Xiau-Fong Wee is a fantastic artist. She recently wrapped up a summer group show which was an exhibition showcasing a selective roster of varying mediums and styles found throughout the contemporary scene. As she emerges through the ranks of prestige through the art world, I had a chance to catch up with her and ask her a variety of questions. Read below for the full interview…
Contemporary artists are now freer to explore their individuality as well as retaining some form of ethnic identity since their art has emerged onto the global market. Do you recall your defining moment as an artist?
XFW: Actually I think I try live each day as if it was the defining moment of me being an artist! I try to strive for mastery but hope to always just come short of achieving it [laughs]!
I was born and raised in California so I am ABC (American Born Chinese). I don’t try to convey any sort of ethnic identity in my art, but interestingly enough, viewers get an Asian vibe from my work! I don’t think there was a time or moment when I realized that I am an artist, or that this defined me.

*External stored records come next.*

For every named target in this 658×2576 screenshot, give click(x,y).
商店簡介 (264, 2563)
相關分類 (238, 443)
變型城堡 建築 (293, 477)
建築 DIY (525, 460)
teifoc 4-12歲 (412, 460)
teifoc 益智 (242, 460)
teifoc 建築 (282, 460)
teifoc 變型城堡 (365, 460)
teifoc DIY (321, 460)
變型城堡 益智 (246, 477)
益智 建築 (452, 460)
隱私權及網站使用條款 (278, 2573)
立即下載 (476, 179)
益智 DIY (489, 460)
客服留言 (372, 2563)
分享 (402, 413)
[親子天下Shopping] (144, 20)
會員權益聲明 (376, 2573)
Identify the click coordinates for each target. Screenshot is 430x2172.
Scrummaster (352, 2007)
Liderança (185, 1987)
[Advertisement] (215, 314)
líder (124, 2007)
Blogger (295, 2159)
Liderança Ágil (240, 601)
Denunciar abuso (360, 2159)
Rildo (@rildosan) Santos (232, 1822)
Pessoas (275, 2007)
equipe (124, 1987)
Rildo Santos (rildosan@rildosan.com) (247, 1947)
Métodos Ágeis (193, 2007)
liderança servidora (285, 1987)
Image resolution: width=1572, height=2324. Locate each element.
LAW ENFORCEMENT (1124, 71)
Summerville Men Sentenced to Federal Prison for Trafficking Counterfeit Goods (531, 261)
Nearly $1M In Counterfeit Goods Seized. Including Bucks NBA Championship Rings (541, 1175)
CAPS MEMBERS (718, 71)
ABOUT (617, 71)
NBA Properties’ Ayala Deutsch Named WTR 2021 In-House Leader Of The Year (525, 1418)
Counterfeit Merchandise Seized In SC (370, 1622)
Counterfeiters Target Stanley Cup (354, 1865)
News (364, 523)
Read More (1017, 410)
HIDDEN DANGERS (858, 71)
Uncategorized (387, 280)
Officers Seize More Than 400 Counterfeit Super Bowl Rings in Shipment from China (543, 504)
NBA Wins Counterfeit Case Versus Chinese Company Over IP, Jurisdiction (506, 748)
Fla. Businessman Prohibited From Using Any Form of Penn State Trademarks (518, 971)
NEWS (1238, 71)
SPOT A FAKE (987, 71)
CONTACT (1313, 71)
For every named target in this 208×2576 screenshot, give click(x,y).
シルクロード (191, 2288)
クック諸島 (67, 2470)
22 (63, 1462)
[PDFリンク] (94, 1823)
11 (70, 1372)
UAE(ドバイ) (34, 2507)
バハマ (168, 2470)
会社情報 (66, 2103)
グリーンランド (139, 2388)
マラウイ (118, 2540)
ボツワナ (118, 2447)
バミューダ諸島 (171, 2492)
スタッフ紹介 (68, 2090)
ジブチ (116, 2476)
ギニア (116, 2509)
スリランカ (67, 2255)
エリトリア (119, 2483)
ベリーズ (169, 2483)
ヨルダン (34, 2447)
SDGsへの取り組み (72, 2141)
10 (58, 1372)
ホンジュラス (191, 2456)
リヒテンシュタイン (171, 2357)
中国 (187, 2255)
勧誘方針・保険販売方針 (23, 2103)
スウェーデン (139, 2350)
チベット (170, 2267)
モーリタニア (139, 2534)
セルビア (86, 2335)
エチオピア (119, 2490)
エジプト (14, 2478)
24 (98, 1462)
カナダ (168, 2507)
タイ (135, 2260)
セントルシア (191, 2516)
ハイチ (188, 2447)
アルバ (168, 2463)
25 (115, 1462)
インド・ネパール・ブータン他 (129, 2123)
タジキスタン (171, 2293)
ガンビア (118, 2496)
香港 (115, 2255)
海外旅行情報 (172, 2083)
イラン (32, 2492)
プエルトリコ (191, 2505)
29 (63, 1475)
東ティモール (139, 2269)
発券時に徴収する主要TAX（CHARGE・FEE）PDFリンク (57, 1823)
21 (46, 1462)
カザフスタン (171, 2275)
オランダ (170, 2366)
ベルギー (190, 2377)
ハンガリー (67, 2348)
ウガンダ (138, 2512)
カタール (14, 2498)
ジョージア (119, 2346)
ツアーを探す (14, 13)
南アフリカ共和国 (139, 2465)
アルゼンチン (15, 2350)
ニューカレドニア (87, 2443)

I have always loved being creative and especially so in the visual arts. However, finding a unique voice in painting and drawing came gradually, without force and with lots of practice and exploration. And I am lucky to find not one, but three different voices.
One trick you use in your art is taping off section to produce guidelines for your strokes. Any other tips or tricks you implement in your art?
- Rubbing alcohol removes dried acrylic paint. Workable fixative protects dried acrylic paint. You can work in layers this way, similar to Photoshop.
This year you have been heavily involved in group shows that also benefit charities and raise awareness. How has the California art scene helped your creativity and networking abilities?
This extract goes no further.